Mormon church changes stance on homosexuality

1 Comment | Oakland Tribune, Aug 20, 2007 | by Rebecca Rosen Lum

The Mormon church has quietly moved further from defining homosexuality as evil and the result of faulty parenting.

An unheralded new church publication, "God Loveth His Children," says gay feelings are neither learned nor chosen, and it counsels against rejecting a gay child.

Seemingly aimed at young people, the statement gently counsels individuals who feel attraction to and love for same-gender people to trust in God's plan and not act upon the transitory desires of mortal life -- a period of "probation during which we face a variety of temptations and challenges."

It repeatedly warns against feelings of guilt: "Attractions alone do not make you unworthy. If you avoid immoral thoughts and actions, you have not transgressed even if you feel such an attraction."

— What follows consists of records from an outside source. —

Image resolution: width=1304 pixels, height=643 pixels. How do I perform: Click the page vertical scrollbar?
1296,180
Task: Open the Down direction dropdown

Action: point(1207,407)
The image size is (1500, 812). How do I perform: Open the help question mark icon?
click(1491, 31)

It also says: "The Lord's command to 'forgive all men' includes the requirement to forgive yourself."

Spokesmen for the Church of Jesus Christ of Latter-day Saints would not say what led the Quorum of the Twelve Apostles and the First Presidency -- the two highest governing bodies of the Church - - to publish the pamphlet at the end of July.

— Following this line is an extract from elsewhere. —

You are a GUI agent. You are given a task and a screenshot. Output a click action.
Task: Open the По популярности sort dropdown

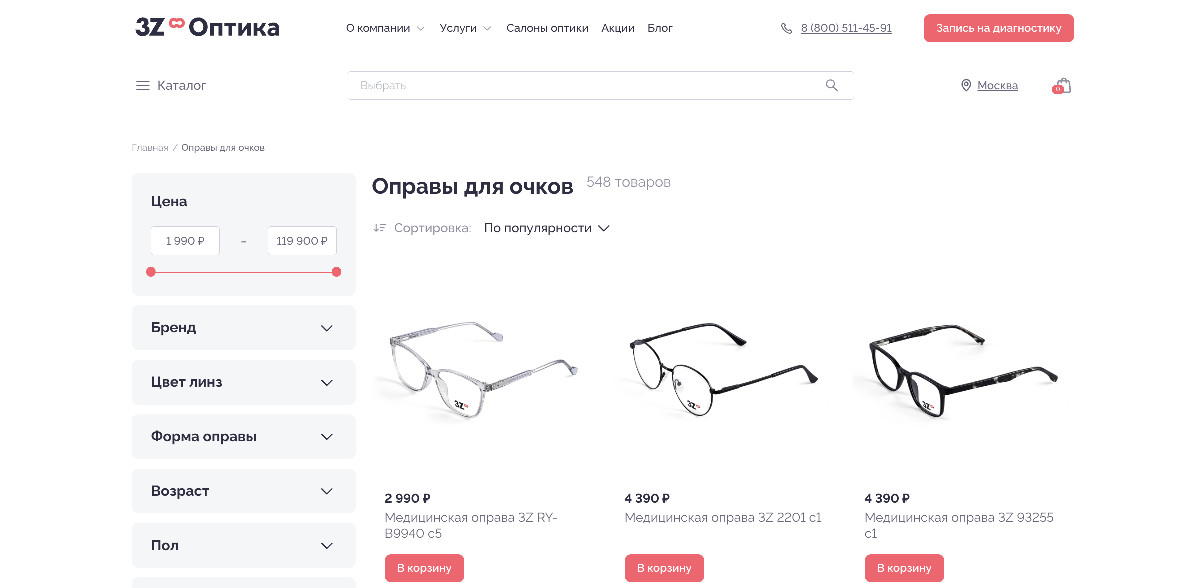[x=547, y=228]
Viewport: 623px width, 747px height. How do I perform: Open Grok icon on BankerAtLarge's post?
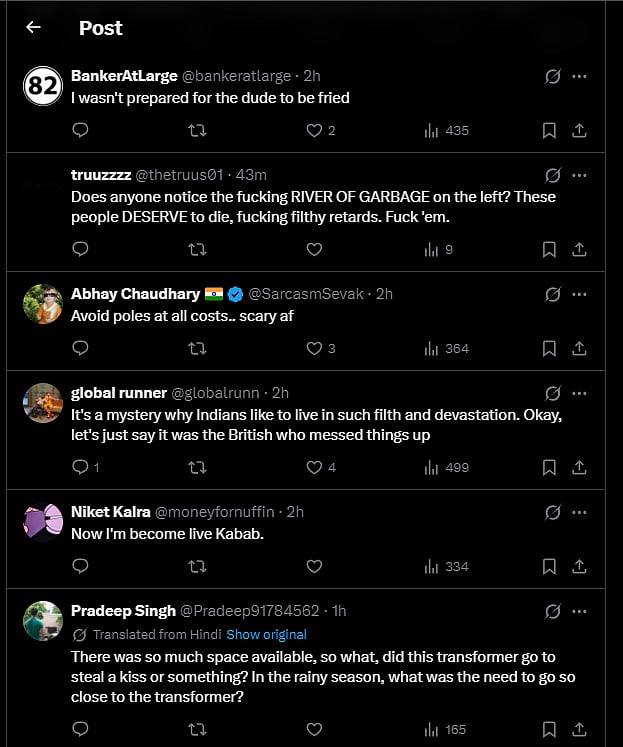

"I dont know either," said Jan Shipps, a scholar and historian specializing in Mormons. But its placement on the church's Web site makes clear "that it would have to have been approved by the general authorities of the LDS Church."

Those close to the Mormon Church say the publication is neither the result of a religious revelation nor a policy change.

"This represents a continuation of a direction they began going in several years ago," said Terry Givens, the author of four books on Mormonism and a religion professor at the University of Richmond in Virginia.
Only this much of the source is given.